AVAILABLE DATA ▸
※ ※ ※

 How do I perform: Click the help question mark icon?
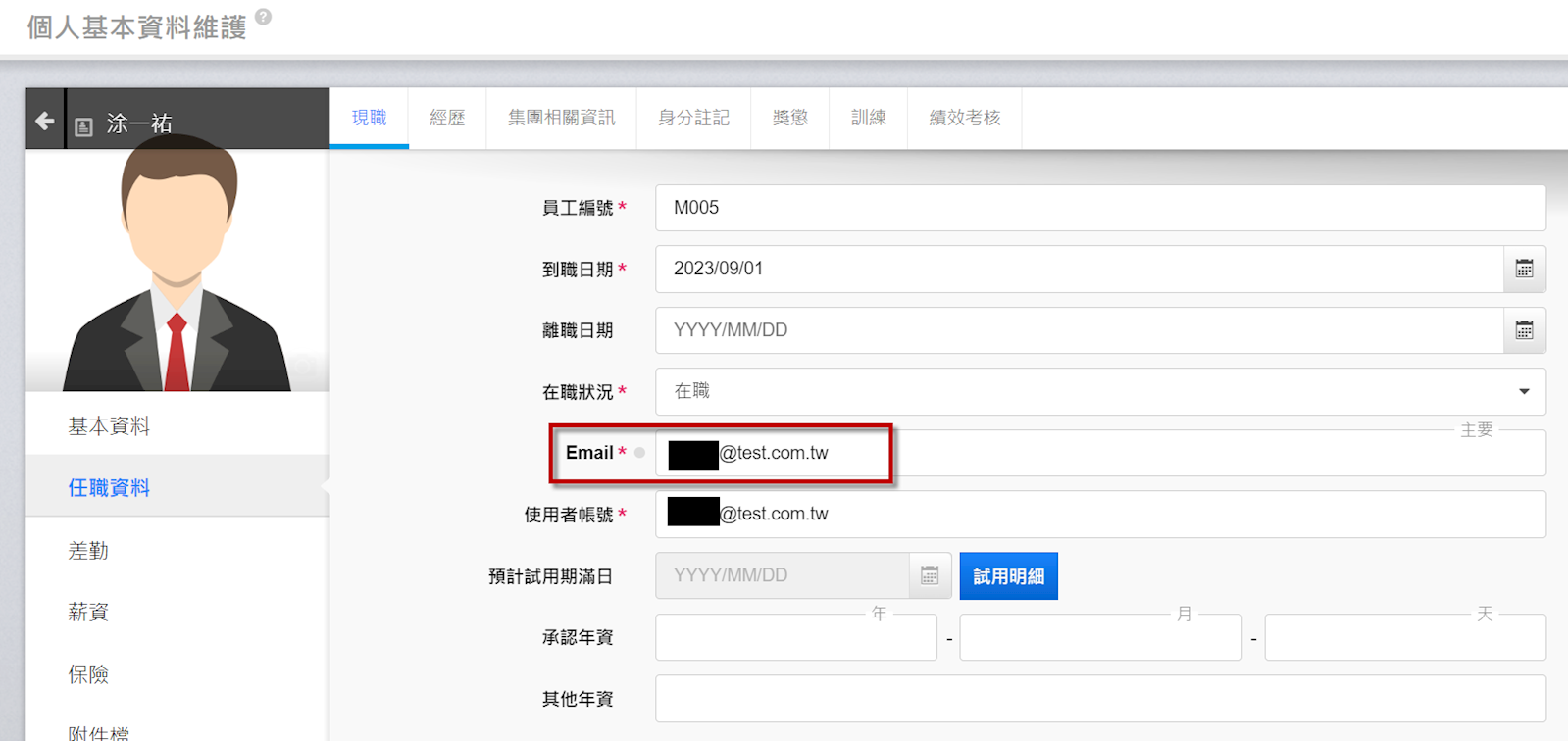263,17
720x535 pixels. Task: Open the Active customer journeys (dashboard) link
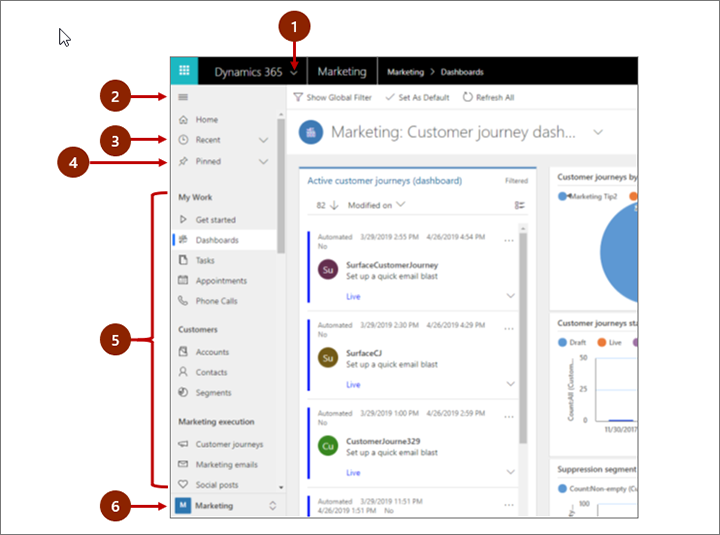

※ ※ ※

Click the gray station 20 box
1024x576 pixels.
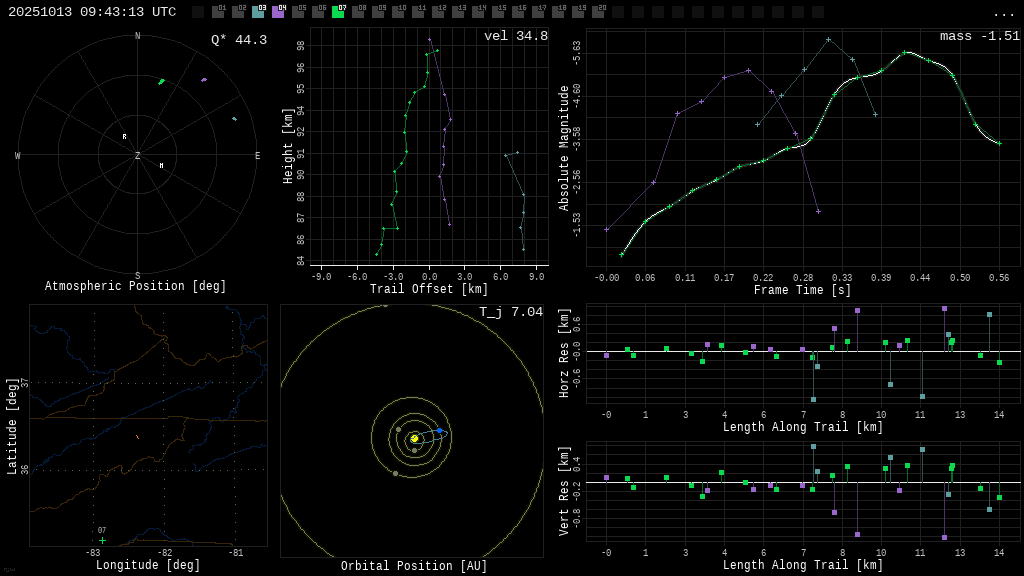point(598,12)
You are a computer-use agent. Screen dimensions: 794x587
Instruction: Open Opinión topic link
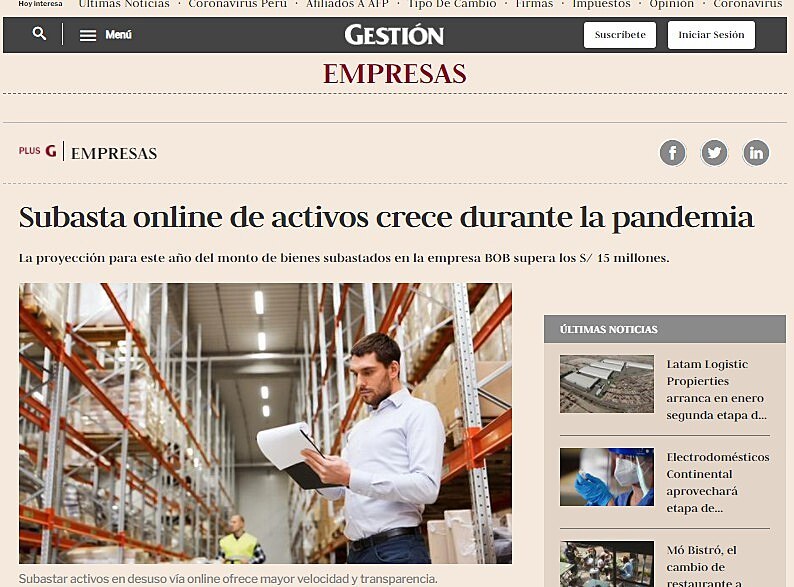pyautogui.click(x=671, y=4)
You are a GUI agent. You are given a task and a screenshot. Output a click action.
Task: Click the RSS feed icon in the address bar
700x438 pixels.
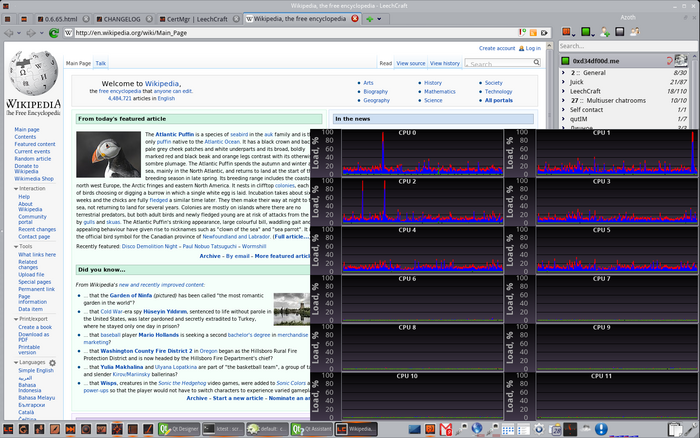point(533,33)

※ ※ ※

BRIEF ▸ Return every line of the preceding records in which the word "agent" appears.

YOUR SOLUTION ▸
You are a computer-use agent. Screen dimensions: 794x587
You are a GUI agent. You are given a task and a screenshot. Output a click action.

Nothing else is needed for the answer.